A Closer Listen
As Political Ritual, Maxime Corbeil-Perron and Félix-Antoine Morin offer sequences of disparate tones ~ sometimes tonal opposites, often at war ~ and invite listeners to hear their own metaphors. The album is a great experiment on impressions, as this simple prompt leads to all manner of ideas. One of the most obvious (and amusing) is that the acronym PR is itself shared with another more famous word pairing.
We live in a world on the brink of chaos. This simple fact affects all new art, whether consciously or not. “Cérémonie” is a study in contrast, beginning in fluttering electronics and solid, growing drones, but eventually incorporating organ-like tones and a bit of melody. One might glean an impression of chaos v. order, modernity v. tradition, sense v. nonsense. By the halfway mark, a new dominant sound emerges, a tempo-driven vibration that sounds like a misread CD-R; this is, however, a record. The music continues to play; the sound continues to intrude, with no end in sight. When stronger voices (beats) emerge, the mechanism rights itself for a brief period, but then changes form and returns. One might liken the effect to the game Whac-a-Mole, arriving at the conclusion that nothing will ever be perfect, that systems will always fail, and that even if one area is fixed, another will break. From this conclusion will stem one’s worldview. Either it’s worth trying, or it’s not. It’s worth going on, or it’s not. The evidence of this artistic statement is a vote for the latter.

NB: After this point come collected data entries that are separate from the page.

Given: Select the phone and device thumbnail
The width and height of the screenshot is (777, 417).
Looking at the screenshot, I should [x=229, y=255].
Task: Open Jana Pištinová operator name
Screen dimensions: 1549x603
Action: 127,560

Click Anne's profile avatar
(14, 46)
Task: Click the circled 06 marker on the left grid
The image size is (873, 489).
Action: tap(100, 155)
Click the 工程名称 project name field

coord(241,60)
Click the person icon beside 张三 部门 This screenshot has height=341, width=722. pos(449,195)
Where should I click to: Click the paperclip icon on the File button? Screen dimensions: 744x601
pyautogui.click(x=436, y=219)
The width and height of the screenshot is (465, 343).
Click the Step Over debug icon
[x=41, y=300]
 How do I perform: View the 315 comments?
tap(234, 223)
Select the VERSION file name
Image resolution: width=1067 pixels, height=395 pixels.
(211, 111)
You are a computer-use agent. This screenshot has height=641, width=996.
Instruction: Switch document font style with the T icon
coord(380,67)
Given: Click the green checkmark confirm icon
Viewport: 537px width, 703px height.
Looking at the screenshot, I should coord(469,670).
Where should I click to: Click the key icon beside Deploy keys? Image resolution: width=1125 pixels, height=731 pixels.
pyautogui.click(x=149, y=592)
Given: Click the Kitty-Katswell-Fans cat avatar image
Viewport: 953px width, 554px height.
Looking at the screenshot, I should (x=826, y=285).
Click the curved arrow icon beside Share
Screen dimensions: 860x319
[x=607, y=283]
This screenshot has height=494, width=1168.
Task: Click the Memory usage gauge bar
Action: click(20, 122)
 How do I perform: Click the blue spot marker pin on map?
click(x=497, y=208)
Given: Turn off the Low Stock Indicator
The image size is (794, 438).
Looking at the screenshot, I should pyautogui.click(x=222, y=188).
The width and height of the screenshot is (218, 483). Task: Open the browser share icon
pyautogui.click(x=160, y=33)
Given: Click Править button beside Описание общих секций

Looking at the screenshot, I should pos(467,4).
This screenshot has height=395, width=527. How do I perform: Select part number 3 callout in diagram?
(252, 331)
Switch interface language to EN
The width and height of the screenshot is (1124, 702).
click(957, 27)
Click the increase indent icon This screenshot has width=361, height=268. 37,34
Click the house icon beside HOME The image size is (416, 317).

Side B is a different animal: subtle, soothing, and calm. The first sounds of “Projection_cathodique” are those of water and chimes. This initial context makes the dark chords seem more ritualistic than foreboding. Is this still Political Ritual? Is this the longed-for nirvana that arrives at the tail end of all our efforts, making every ounce of suffering worthwhile? Or is this the sound of narcotic escape, a surrender to barbiturate entertainment, a desensitization to the world as it is? The two artists again provide little clue, but perhaps their very obliqueness is a clue: think for yourselves, people, we don’t have to tell you what everything means! All we will say is that the piece is lovely, like hands gently passed across doorway curtains, activating beads and bells. Compare the two sides and realize that they live in the same twelve inches of space, like a flattened globe. Make whatever conclusions you may. (Richard Allen)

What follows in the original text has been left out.